- TASK DESCRIPTION:
Write out everything from the first line of the records down to and including the line that contains "[x=430, y=446]". Keep every character unchanged.
########
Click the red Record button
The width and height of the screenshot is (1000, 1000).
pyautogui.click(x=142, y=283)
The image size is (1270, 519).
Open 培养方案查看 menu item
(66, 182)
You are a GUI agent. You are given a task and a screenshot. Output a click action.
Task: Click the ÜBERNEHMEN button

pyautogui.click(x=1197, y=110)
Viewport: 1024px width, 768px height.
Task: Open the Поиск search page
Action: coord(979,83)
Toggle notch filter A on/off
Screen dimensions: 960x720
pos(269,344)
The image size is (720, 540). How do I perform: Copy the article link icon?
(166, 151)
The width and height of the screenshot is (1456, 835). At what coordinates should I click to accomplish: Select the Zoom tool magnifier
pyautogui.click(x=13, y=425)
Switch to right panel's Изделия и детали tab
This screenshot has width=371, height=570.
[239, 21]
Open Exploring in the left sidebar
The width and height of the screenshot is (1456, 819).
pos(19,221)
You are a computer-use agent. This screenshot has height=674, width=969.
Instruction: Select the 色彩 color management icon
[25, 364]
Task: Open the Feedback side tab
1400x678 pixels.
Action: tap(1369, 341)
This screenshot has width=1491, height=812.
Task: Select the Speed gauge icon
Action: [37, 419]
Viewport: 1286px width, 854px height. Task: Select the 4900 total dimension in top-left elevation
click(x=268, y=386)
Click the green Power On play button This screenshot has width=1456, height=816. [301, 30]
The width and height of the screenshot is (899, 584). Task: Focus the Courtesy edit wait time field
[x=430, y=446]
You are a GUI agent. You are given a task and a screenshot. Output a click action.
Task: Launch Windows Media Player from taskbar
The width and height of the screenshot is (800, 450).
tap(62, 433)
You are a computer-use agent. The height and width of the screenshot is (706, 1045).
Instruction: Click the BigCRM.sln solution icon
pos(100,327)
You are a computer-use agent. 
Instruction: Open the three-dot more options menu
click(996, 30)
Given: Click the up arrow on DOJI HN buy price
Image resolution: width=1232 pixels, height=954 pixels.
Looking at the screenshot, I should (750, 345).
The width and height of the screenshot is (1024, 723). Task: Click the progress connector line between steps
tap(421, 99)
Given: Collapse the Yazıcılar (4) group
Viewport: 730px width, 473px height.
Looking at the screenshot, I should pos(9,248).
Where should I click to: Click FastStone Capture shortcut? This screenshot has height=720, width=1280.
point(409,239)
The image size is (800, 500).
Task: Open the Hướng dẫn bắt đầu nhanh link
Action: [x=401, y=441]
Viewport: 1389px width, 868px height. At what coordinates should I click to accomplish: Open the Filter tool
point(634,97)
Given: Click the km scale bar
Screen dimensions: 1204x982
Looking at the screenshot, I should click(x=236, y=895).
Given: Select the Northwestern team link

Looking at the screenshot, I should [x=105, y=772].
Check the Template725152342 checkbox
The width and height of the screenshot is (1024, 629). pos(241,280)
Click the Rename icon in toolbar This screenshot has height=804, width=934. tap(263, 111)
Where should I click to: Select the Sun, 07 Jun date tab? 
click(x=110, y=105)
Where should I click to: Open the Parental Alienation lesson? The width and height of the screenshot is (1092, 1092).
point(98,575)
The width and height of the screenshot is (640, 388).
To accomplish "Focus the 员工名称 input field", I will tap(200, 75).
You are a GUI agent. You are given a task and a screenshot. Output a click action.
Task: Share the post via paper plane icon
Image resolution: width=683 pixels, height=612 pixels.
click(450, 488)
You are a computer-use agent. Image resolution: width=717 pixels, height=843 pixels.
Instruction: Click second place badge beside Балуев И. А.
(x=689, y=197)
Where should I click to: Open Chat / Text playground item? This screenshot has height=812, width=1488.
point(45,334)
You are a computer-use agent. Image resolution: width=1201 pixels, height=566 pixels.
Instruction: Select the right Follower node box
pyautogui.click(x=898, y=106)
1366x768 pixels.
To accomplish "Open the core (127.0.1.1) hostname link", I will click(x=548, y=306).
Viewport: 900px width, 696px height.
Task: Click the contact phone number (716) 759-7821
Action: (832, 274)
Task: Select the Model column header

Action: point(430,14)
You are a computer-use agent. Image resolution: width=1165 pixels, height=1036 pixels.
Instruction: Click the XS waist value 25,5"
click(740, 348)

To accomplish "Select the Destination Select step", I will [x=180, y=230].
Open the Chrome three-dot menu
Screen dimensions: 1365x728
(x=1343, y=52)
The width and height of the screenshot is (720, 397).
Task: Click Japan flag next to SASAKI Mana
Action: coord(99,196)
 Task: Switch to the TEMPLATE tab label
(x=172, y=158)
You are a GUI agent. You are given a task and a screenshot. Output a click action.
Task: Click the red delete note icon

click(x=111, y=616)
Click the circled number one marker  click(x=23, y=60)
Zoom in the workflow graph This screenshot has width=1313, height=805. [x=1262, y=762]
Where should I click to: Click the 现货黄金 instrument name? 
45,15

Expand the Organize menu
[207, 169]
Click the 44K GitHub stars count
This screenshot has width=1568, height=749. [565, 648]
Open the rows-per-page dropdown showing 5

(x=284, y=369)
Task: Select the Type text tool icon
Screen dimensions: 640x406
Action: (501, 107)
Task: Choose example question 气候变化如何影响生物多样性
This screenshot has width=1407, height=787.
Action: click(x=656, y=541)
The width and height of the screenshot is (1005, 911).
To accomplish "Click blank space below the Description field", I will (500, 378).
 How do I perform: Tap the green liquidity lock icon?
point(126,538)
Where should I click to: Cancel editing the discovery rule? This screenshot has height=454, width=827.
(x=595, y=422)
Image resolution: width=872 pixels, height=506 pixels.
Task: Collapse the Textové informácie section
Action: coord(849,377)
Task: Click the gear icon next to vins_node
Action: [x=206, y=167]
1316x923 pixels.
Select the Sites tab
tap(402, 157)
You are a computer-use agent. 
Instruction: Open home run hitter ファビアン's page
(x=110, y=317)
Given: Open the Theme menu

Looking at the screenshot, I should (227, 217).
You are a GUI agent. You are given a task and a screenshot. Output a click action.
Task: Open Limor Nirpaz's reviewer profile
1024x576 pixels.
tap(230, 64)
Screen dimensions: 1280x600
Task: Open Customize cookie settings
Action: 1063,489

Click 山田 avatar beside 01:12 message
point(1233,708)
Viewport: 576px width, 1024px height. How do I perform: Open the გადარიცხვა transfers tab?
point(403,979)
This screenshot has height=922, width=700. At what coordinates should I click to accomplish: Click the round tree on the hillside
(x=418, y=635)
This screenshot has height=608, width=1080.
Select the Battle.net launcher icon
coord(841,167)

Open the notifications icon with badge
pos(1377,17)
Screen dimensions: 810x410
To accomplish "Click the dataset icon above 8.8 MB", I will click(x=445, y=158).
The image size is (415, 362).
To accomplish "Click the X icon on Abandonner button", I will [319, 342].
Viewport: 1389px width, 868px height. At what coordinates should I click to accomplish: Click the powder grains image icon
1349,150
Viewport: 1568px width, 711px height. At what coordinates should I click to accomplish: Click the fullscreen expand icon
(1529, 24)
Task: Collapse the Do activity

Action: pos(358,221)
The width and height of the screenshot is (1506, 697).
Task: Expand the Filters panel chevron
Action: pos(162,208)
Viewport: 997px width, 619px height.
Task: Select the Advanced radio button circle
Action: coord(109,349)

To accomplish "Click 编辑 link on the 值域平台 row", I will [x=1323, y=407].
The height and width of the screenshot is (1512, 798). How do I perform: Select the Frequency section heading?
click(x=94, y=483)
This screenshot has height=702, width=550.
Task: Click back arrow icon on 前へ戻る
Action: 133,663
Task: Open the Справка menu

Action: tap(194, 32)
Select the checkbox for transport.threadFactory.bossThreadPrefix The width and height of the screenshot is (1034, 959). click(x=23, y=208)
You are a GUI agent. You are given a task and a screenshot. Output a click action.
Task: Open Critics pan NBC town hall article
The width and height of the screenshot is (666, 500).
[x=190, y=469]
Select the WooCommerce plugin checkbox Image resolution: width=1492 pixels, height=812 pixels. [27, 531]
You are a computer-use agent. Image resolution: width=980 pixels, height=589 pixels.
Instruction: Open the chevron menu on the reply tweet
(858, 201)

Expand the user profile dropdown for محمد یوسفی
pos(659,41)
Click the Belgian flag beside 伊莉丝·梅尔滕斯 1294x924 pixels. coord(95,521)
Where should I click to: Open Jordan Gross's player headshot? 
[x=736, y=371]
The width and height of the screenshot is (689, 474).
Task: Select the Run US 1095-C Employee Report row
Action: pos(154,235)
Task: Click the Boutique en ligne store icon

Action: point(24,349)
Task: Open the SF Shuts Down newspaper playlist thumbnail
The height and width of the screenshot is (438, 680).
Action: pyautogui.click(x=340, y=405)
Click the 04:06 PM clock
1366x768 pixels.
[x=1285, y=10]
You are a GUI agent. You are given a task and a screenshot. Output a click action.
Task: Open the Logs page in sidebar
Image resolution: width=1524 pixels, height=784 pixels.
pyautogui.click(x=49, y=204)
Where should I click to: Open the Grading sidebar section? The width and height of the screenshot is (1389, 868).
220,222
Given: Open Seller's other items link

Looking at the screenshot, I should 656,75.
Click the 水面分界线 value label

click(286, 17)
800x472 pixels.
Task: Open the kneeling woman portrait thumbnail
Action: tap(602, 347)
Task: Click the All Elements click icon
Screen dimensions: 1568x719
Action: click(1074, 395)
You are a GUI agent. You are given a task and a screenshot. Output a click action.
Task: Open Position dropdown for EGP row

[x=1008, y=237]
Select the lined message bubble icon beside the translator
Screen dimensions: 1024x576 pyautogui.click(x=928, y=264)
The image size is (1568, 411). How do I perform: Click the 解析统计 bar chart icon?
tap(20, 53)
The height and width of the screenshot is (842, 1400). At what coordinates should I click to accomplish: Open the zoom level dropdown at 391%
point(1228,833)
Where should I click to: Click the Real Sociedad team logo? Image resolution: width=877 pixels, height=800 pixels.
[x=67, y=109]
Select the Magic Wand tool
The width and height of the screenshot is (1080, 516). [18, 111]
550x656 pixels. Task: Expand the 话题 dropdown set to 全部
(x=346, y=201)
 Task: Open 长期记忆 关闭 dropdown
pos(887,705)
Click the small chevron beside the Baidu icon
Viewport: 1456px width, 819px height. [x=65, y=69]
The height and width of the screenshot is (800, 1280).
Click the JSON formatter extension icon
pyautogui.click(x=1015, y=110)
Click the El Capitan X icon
########
- FULL SOLUTION:
Click the red Record button
The width and height of the screenshot is (1000, 1000).
pyautogui.click(x=142, y=283)
The image size is (1270, 519).
Open 培养方案查看 menu item
(66, 182)
You are a GUI agent. You are given a task and a screenshot. Output a click action.
Task: Click the ÜBERNEHMEN button

pyautogui.click(x=1197, y=110)
Viewport: 1024px width, 768px height.
Task: Open the Поиск search page
Action: coord(979,83)
Toggle notch filter A on/off
Screen dimensions: 960x720
pos(269,344)
The image size is (720, 540). How do I perform: Copy the article link icon?
(166, 151)
The width and height of the screenshot is (1456, 835). At what coordinates should I click to accomplish: Select the Zoom tool magnifier
pyautogui.click(x=13, y=425)
Switch to right panel's Изделия и детали tab
This screenshot has width=371, height=570.
[239, 21]
Open Exploring in the left sidebar
The width and height of the screenshot is (1456, 819).
pos(19,221)
You are a computer-use agent. This screenshot has height=674, width=969.
Instruction: Select the 色彩 color management icon
[25, 364]
Task: Open the Feedback side tab
1400x678 pixels.
Action: tap(1369, 341)
This screenshot has width=1491, height=812.
Task: Select the Speed gauge icon
Action: [37, 419]
Viewport: 1286px width, 854px height. Task: Select the 4900 total dimension in top-left elevation
click(x=268, y=386)
Click the green Power On play button This screenshot has width=1456, height=816. [301, 30]
The width and height of the screenshot is (899, 584). Task: Focus the Courtesy edit wait time field
[x=430, y=446]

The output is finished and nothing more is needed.